Cautious about avoiding this kind of funnel leakage, conversion optimisation experts advise restricting each page to a single goal—one that is big, totally obvious, and eminently clickable, and that leads inexorably towards conversion. In the same way that a forking river divides its waters, each clickable on a webpage diverts away a stream of potential conversions. This leakage ought to be dammed: Once the customer is heading in the right direction, limit yourself to only including a clickable that brings them closer to the final goal.4
Since the dawn of the web, internet marketers have loved pop-ups and overlays. The reason why couldn’t be simpler: They work.5 I mention them here because I would venture to guess that a significant part of the reason why pop-ups are so effective is that they reduce the number of clickables on screen and focus attention on some singular goal, such as handing over your email address for a mailing list.
On a similar note, you should avoid linking to external websites in your conversion funnel. Yes, the glowing testimonial on your product page may have been written by a celebrity with a large Twitter following. And yes, you’d like to emphasise the credibility of the testimonial by directly linking to the original utterance. But doing so may have the unwanted side effect of delivering your customer over to the finely tuned engine of infinite distraction that is Twitter, swiftly sweeping your sale away. (Those preferring a compromise might choose to continue linking to the Twitter account, but programming these links to fire up new browser tabs or windows, thereby keeping the customer focused on completing the funnel.6)
D. On-page copy
Wording strongly influences conversion rates. Although finding the best variations takes time, the journey can be sped up by focusing on trying out radically different ideas as opposed to slight variations on what currently works best. The retailer selling shoe polish for the business executive shouldn’t limit their search for the best product ad after pitting eight mildly different catch phrases about perfectly polished shoes against one another; instead, this retailer should test marketing messages corresponding to radically different themes: business success, confidence and status boost, style, convenience when travelling on airplanes, ease of application, ecological friendliness, or money saved by prolonging a shoe’s life.
Calls-to-action are your on-page copy superstars. These are the tiny phrases of imperative-mood language contained within or next to your form buttons and funnel continuation links. Despite their potential to elevate conversion rates, calls-to-action are all too often overlooked by internet marketers who instead leave them set to their ugly defaults. But this is unwise.

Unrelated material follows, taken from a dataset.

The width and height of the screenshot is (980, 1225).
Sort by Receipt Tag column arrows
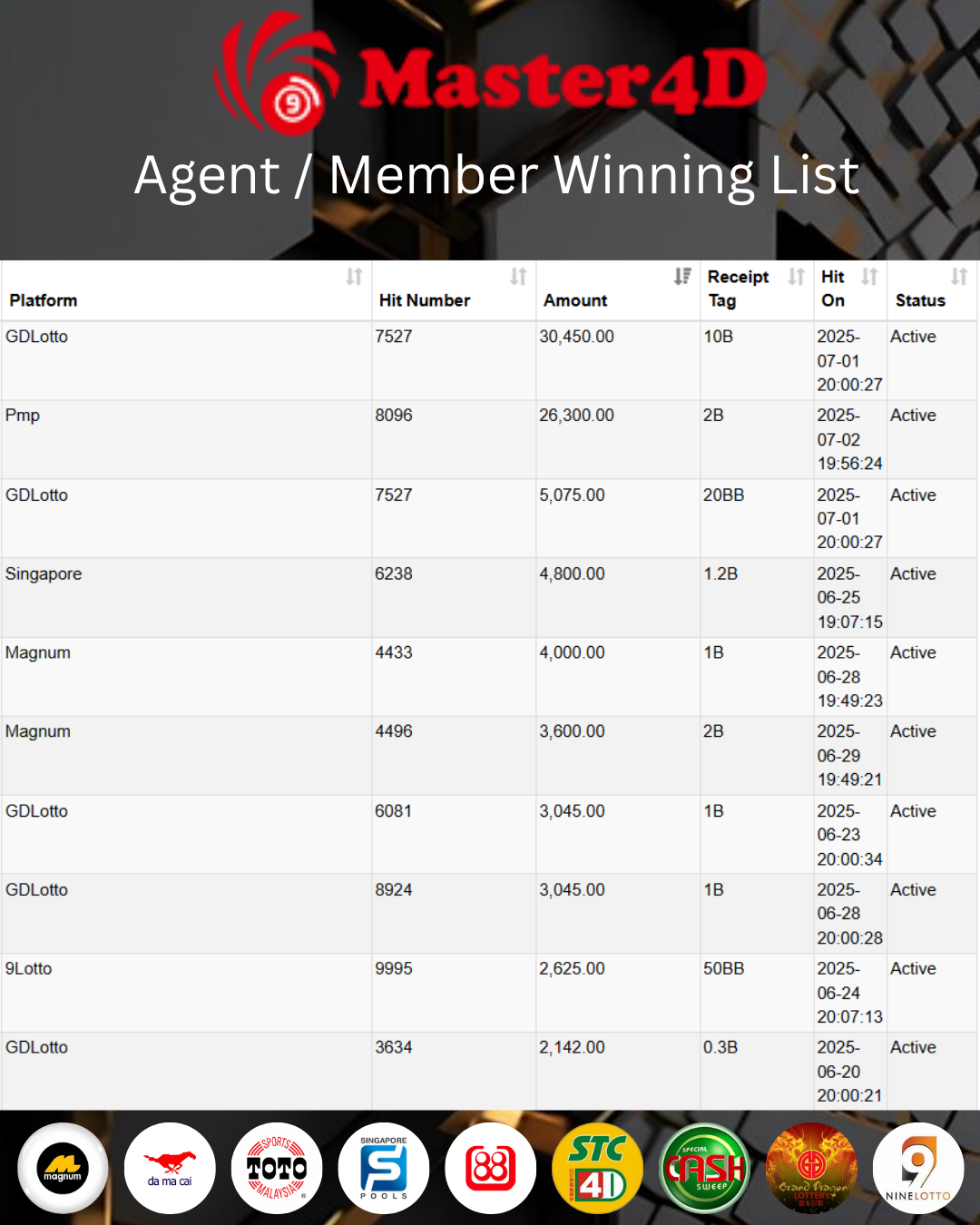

Asking website members to “join now” conjures up images of a religious cult recruitment drive, and unless you’re in the business of sadomasochism, you probably shouldn’t be asking customers to “submit”. Rather than these uncreative and uncompelling defaults, your calls-to-action should remind the lead of the benefit you promise to provide (e.g., “Remember Everything” (Evernote, a note taking and syncing service), “Start Selling Today” (Square, a credit card processing solution) or “Start Meeting People Today” (OKCupid, a dating website).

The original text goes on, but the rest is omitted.